The Universitair Ziekenhuis Antwerpen (UZA) cohort was recruited among overweight patients visiting the Obesity Clinic at UZA suspected to have NAFLD based on imaging and blood biochemistry assays (see a previous work( 33 ) for details). Liver biopsies were from 178 obese patients, of which 79 further underwent gastric bypass surgery. Anthropometric, histological, and metabolic characteristics and RNA extraction, purification, labeling, and hybridization procedures have been reported.( 12 ) Transcriptome analysis was performed using Affymetrix Human Gene (HuGene) 2.0ST, and .CEL files were normalized as above. Expression data are available at NCBI GEO (GSE83452).
Ahrens et al. described the Universitätsklinikum Dresden (UKD) cohort, which includes lean (control, n = 18) and morbidly obese patients (body mass index [BMI] >42 kg/m2, n = 45) either classified as healthy (no steatosis, n = 18), NAFL (steatosis only, n = 12), or NASH (steatosis and inflammation, n = 15) with low fibrosis stage (F ≤ 1, mild).( 11 ) Transcriptome analysis was performed by the researchers using Affymetrix HuGene 1.1ST arrays, and .CEL files were normalized as above.
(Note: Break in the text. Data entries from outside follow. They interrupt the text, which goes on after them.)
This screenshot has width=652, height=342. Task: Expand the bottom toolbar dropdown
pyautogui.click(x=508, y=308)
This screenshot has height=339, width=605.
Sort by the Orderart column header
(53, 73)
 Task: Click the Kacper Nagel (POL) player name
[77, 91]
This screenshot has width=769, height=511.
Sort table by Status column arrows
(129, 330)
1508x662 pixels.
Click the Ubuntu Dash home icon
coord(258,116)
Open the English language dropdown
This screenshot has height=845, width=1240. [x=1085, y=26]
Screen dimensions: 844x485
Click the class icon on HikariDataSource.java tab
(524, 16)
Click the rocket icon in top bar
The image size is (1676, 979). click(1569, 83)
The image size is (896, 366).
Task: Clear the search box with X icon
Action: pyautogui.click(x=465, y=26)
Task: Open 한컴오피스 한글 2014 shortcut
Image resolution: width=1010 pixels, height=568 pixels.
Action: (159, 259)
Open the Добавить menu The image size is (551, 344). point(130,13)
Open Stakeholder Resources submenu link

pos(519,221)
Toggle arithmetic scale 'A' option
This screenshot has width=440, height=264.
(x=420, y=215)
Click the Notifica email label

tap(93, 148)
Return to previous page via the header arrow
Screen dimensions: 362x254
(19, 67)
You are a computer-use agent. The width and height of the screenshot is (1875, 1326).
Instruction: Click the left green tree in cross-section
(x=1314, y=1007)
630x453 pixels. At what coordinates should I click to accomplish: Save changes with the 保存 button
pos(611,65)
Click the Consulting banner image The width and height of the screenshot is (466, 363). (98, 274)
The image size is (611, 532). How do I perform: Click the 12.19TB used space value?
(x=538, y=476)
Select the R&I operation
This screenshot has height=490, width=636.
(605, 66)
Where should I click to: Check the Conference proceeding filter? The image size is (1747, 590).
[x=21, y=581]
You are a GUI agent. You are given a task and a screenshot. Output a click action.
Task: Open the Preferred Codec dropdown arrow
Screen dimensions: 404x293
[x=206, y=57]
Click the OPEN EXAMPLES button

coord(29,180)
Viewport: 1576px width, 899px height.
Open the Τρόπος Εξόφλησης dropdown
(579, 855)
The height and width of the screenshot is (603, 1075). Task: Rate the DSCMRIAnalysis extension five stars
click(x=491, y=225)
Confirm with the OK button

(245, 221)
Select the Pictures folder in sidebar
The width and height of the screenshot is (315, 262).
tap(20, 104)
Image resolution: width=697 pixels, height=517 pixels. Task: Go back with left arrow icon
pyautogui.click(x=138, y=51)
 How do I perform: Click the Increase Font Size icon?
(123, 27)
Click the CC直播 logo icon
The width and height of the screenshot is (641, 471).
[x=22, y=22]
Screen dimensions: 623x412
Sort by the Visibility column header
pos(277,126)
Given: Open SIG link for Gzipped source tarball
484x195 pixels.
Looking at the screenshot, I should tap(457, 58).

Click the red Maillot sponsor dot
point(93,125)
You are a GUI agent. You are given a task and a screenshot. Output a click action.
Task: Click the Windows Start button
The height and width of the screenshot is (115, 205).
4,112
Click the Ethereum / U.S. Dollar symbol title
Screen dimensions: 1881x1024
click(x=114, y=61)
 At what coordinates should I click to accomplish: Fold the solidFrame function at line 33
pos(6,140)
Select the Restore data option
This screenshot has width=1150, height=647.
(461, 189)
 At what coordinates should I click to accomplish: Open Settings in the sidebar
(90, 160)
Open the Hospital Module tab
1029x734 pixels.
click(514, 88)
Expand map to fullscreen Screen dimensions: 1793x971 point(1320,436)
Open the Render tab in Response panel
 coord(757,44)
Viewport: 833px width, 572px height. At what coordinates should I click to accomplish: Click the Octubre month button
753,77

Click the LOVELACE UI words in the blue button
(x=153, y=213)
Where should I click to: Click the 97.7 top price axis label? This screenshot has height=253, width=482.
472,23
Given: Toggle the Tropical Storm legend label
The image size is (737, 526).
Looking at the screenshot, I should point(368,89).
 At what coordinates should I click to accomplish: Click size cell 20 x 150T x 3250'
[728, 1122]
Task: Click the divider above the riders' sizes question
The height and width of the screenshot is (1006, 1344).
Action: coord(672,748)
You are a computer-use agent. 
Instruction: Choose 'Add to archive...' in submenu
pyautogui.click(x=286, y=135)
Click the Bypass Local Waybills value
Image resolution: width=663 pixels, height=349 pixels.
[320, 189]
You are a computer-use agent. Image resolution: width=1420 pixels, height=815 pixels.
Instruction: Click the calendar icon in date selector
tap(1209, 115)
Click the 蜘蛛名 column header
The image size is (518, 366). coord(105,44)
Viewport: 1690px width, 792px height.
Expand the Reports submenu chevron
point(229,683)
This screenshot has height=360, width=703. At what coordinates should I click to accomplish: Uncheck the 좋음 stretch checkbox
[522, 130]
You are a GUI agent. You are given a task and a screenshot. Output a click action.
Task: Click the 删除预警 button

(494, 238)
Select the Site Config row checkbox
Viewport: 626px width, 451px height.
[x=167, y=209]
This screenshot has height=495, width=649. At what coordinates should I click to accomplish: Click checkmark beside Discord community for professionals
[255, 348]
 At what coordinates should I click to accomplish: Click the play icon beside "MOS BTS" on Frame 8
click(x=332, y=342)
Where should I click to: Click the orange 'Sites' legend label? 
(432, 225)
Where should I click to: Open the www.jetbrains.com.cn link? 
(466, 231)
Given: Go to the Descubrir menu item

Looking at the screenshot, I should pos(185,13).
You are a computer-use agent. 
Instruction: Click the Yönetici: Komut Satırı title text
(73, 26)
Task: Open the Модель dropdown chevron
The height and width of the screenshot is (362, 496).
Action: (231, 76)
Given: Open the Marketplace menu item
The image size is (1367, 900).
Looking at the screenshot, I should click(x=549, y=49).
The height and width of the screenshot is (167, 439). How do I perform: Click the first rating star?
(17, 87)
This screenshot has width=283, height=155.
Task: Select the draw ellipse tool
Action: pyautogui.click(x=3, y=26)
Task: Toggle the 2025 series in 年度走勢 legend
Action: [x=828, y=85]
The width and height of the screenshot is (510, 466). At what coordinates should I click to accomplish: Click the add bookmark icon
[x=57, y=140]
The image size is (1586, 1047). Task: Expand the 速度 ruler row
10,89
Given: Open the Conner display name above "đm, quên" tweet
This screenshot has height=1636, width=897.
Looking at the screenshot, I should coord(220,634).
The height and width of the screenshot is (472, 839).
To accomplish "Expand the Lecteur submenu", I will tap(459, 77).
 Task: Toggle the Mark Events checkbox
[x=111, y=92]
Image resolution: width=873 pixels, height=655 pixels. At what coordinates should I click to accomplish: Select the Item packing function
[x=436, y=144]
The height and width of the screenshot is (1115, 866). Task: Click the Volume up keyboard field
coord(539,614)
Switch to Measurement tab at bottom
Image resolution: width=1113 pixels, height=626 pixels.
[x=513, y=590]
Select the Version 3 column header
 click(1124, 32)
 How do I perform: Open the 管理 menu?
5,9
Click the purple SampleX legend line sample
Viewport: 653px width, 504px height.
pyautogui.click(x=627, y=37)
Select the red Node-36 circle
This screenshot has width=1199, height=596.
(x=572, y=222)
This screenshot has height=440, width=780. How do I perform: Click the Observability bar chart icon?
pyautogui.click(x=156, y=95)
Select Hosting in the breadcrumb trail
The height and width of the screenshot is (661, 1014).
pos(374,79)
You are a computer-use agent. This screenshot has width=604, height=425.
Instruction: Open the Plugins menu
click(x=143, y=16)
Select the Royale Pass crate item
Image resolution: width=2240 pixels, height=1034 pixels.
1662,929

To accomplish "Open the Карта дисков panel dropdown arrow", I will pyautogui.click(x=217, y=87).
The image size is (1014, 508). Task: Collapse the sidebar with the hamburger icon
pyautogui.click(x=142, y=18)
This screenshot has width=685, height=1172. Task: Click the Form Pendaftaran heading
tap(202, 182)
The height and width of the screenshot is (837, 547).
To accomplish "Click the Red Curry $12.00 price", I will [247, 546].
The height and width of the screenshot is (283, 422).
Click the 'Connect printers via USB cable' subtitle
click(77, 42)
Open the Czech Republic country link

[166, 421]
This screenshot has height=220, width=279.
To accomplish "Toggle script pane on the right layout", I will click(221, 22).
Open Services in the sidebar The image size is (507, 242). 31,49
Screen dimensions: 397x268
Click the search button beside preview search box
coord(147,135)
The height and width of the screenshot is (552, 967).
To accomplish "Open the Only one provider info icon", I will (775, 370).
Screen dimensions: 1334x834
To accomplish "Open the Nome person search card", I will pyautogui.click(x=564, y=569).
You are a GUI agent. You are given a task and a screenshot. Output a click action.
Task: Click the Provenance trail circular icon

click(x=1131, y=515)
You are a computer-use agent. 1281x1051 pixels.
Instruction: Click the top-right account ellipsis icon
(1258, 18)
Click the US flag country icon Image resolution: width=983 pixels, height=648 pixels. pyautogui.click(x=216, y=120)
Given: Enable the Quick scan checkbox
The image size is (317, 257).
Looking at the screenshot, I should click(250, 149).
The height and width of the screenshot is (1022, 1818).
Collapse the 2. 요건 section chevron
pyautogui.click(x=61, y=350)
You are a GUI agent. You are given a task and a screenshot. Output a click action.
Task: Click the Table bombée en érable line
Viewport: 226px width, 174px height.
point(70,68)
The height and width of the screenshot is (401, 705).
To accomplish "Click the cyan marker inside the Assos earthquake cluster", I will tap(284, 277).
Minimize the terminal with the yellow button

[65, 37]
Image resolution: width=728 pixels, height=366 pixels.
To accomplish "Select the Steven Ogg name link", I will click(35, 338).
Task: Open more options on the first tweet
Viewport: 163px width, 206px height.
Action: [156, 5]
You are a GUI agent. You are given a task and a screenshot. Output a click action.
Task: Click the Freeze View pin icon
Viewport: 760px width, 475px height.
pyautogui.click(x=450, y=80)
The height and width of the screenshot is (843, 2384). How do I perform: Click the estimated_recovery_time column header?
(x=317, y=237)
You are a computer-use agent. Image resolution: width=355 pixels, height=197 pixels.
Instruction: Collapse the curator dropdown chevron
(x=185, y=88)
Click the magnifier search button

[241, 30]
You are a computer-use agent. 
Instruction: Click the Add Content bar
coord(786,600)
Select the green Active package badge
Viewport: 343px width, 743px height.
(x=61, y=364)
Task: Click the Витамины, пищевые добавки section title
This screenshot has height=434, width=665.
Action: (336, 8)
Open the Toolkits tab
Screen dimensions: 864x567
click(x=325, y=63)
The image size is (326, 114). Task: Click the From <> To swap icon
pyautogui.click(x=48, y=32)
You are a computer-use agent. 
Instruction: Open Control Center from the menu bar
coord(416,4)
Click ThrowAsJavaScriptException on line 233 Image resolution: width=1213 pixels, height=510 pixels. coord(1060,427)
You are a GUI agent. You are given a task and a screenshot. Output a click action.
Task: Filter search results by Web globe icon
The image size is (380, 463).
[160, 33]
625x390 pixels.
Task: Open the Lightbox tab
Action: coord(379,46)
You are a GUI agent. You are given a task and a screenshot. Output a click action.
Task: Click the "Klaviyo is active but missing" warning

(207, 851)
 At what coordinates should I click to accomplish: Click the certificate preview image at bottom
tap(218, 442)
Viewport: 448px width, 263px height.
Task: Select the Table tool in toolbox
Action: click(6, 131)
Gene expression data are available at NCBI GEO (GSE48452).
Moylan et al. described the Duke University (DU) cohort composed of 72 overweight or obese patients (29 kg/m2 < BMI < 46 kg/m2) who were stratified according to the fibrosis stage (F ≤ 1, moderate, n = 40 and F ≥ 3, severe, n = 32) as recommended in a published work.( 34 ) The NASH phenotype (inflammation and ballooning) was also more pronounced in the severe branch of the cohort.( 10 ) Transcriptome analysis was performed by the researchers using Affymetrix HG U133 Plus 2.0 arrays, and .CEL files were normalized as above. Gene expression data are available at NCBI GEO (GSE49541).
Cohort Stratification, Data Analysis, and Bioinformatic Procedures
Detailed information can be found in the Supporting Information.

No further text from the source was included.